The Phoenix metropolitan area is growing at a staggering rate; while the city used to be known for having the highest amount of vacant space back in 1997, it’s now seeing that land filled with more and more complexes, sparking bidding wars and fast speculation. Even older buildings that are somewhat decrepit are being bought out and either remodelled or replaced.
All of the cities in the Valley are seeing this phenomenon, from Glendale and Gilbert to Chandler and points east and south. However, Phoenix’s downtown area is, like downtowns in other major cities, seeing a huge renaissance that’s showing no sign of stopping. It’s these developments that are considered the hottest (no pun intended).
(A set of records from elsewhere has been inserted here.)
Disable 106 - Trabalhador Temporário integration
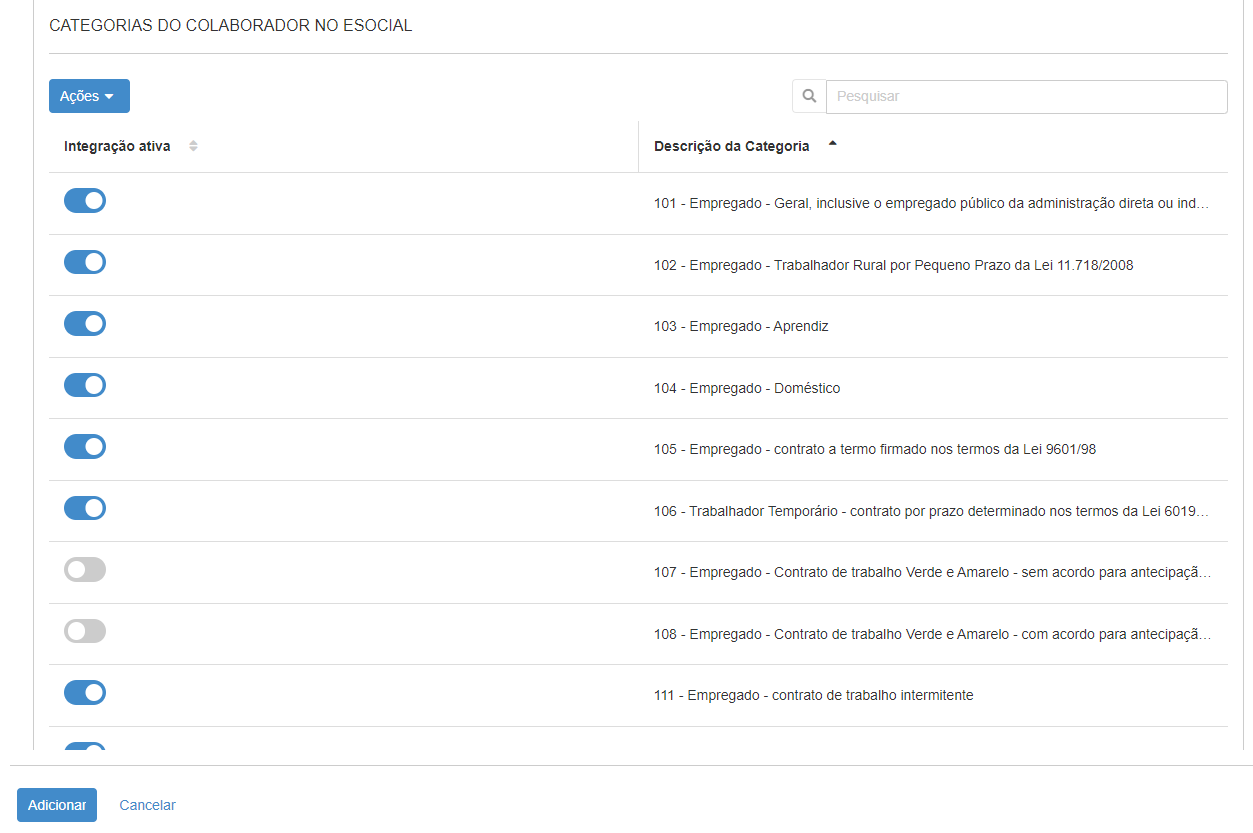This screenshot has height=833, width=1253. pyautogui.click(x=85, y=508)

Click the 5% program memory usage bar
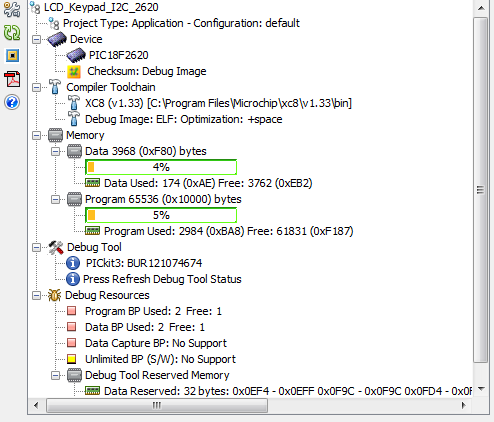tap(161, 215)
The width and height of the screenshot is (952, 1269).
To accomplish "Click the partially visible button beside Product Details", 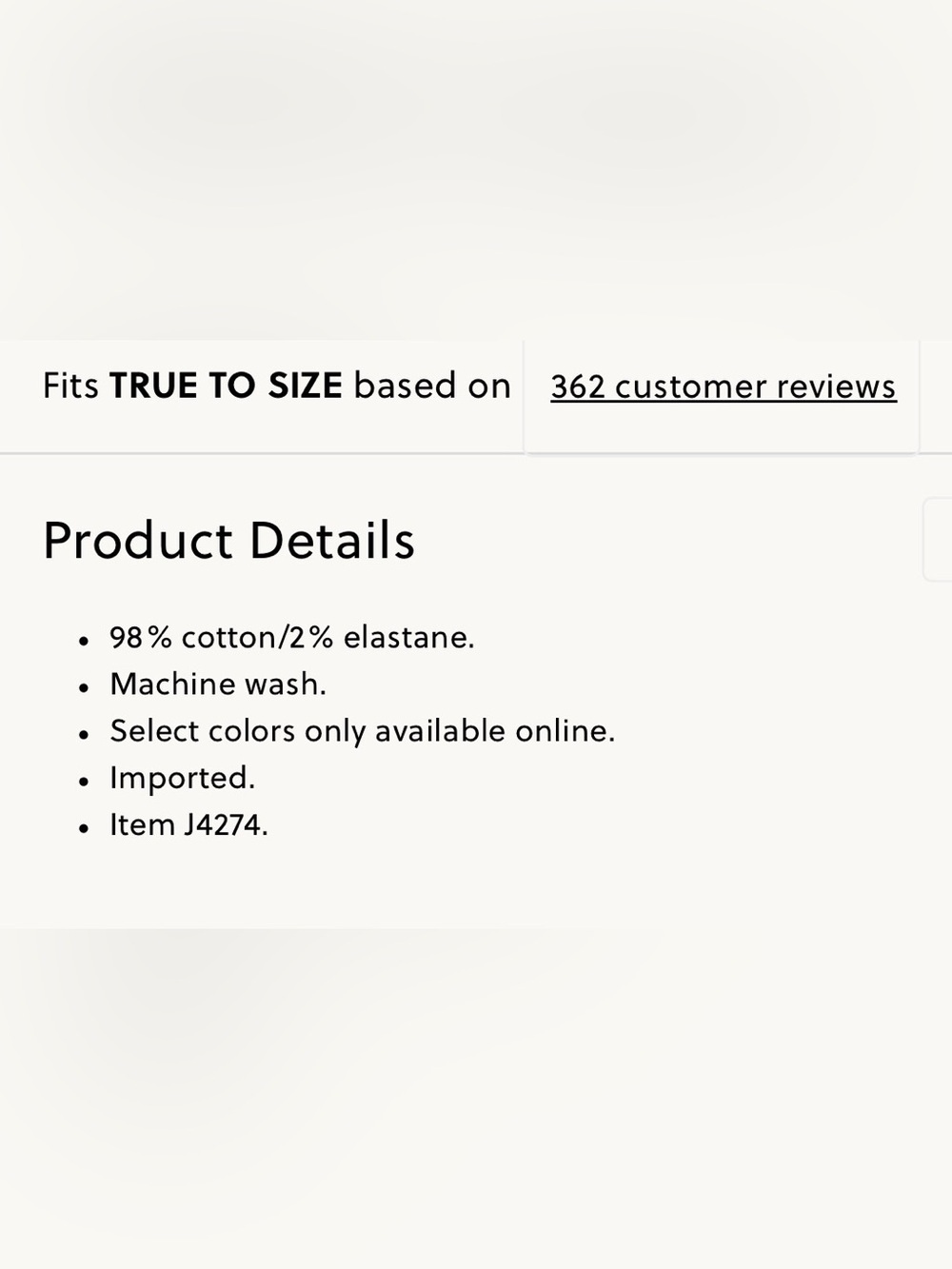I will point(938,539).
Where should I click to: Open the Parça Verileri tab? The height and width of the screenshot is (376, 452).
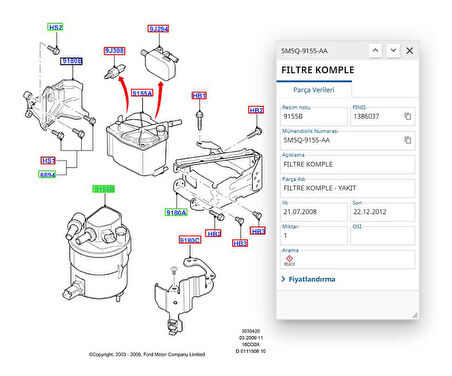314,90
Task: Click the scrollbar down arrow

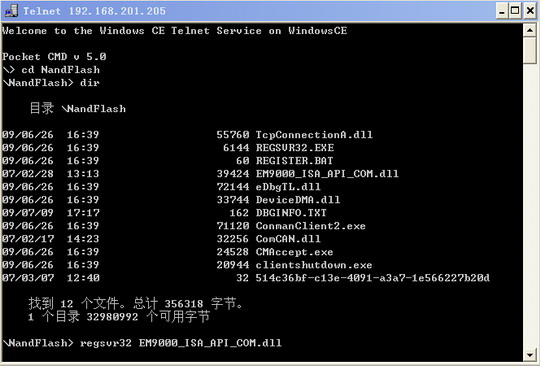Action: (x=530, y=354)
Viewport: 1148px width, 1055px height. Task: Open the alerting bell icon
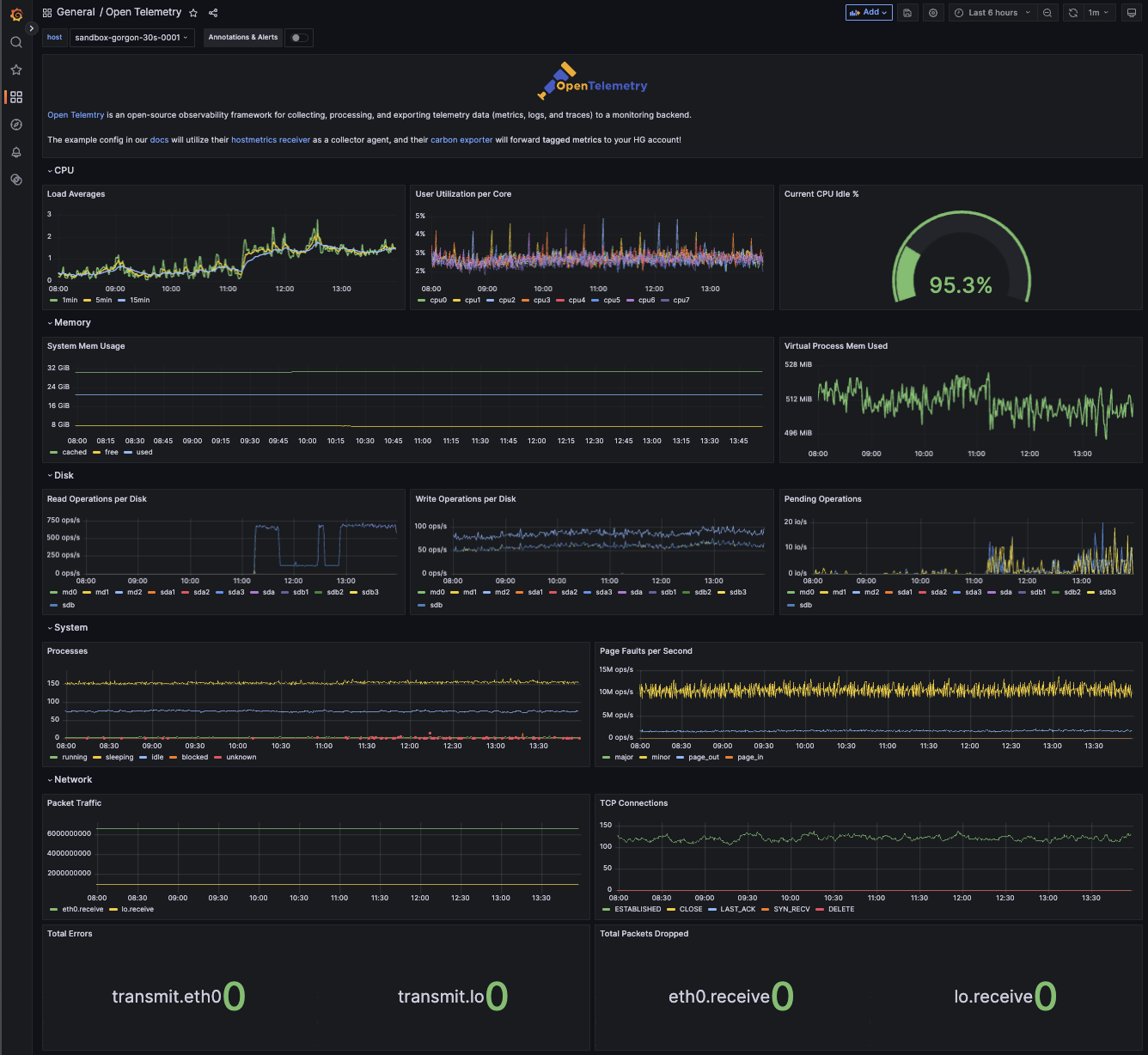coord(15,152)
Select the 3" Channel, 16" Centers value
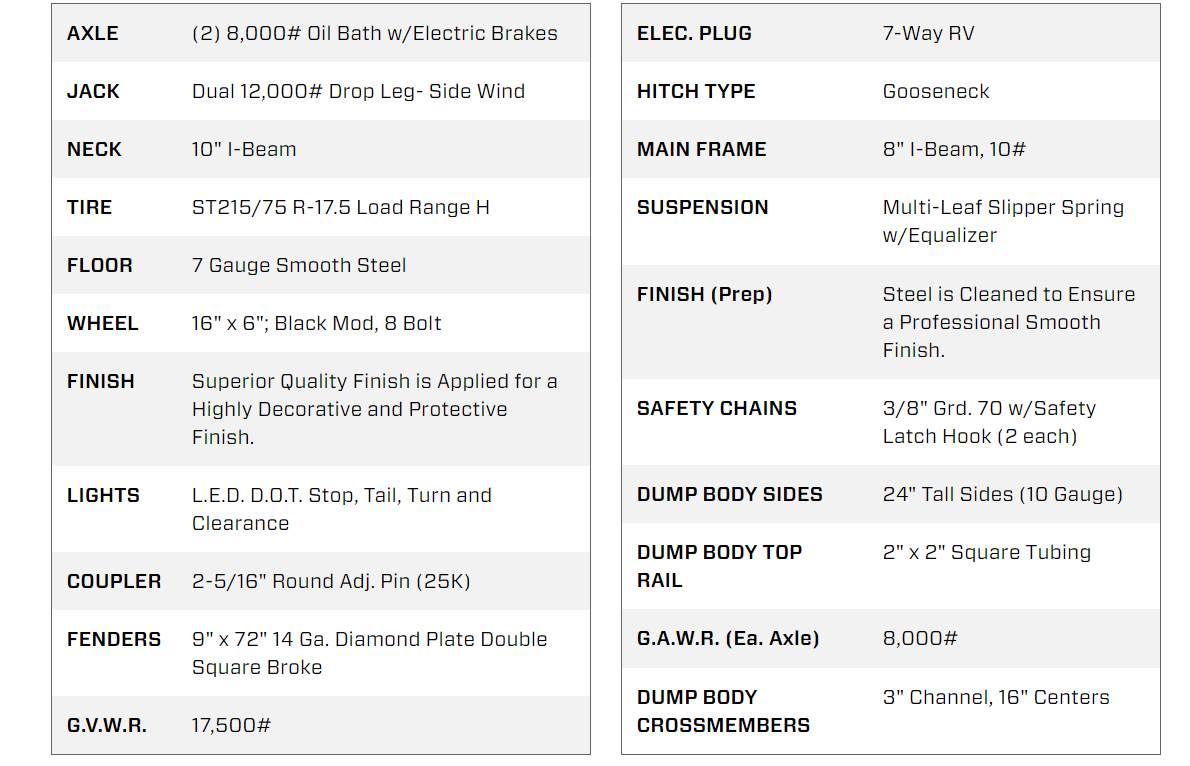Screen dimensions: 1190x766 tap(996, 697)
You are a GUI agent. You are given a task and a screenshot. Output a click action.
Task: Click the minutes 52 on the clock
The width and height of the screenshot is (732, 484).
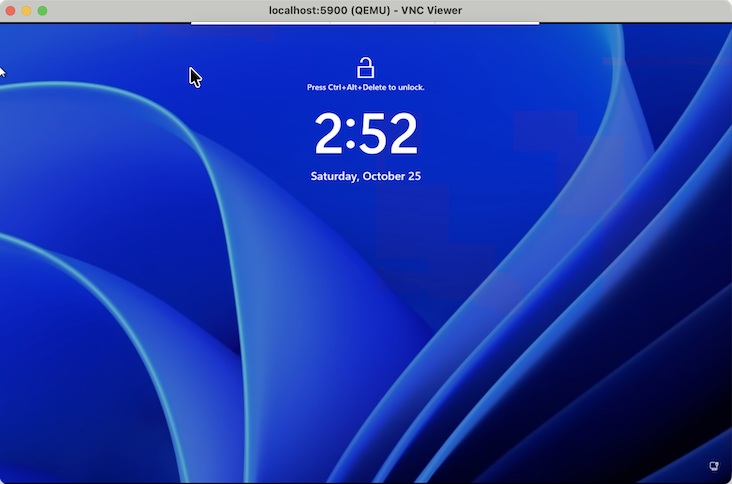coord(389,134)
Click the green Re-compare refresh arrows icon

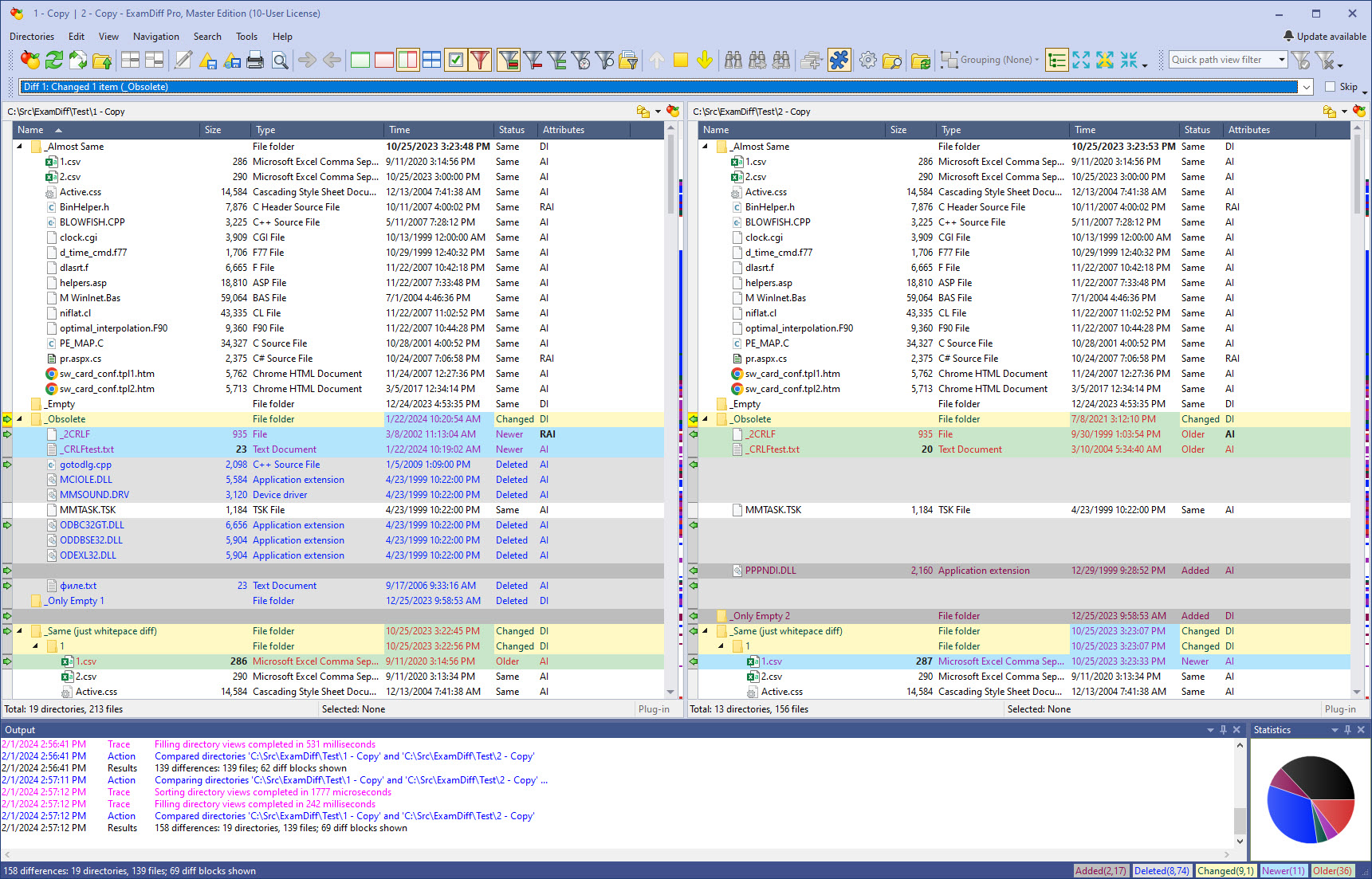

Prices are up substantially; downtown condos, in general, have seen a spike of about 15 percent, going from nearly $123 per square foot to $150 per square foot. Like many condo developments, residents pay a fee to fund community amenities like gardens and landscaping, maintenance, swimming pools, and more. Curb appeal is still necessary, but it’s been taking a backseat to the amenities for buyers.
According to Scott Jarson, of real estate firm Jarson and Jarson, the boom in smaller housing units may be related to the Recession. He notes that residents may have rethought how they live their lives and decided that they wanted to spend less while still getting good value for the money. Combined with downtown Phoenix’s revamped inner core, and these residents now want to make the area a real community.
This is something that may be unique to Phoenix. “In other cities, like Las Vegas, it’s the business people and companies who decide what housing will be built and where it will go.” says Catherine Castaneda, a realtor who markets the top Las Vegas condos available in Nevada.
Instead, Phoenicians themselves are showing developers that they want certain types of housing in certain areas, and the developers are listening and producing. It may also have to do with the population in Phoenix, a highly creative and involved community that wants to be nearer the action.
Jarson also notes that the complexes may become even more diverse as time goes on. Right now, many are being developed into typical condo communities. Soon, though, Phoenix may see a trend toward more live/work spaces that provide various services.
High-efficiency housing is also becoming more common, something necessary given the need for comforts like air conditioning in Phoenix. Combined with built-in garages that reduce the need for extra horizontal space for parking, these newer units help make the city more eco-friendly. Jarson is enthusiastic about Phoenix’s future and sees the city becoming more well-defined, both regarding physical place and identity. The building boom may seem like it could lead to issues down the road, but fears of a real estate bubble should be tempered. Jason Hartman, a real estate investment advisor, told Forbes last year that Miami, for example, which has a similar situation happening with condos there, was not that safe an idea. However, Miami’s condos are mainly paid for with cash. Condos in cities like Phoenix and Scottsdale don’t follow that route, making the market a little more stable.”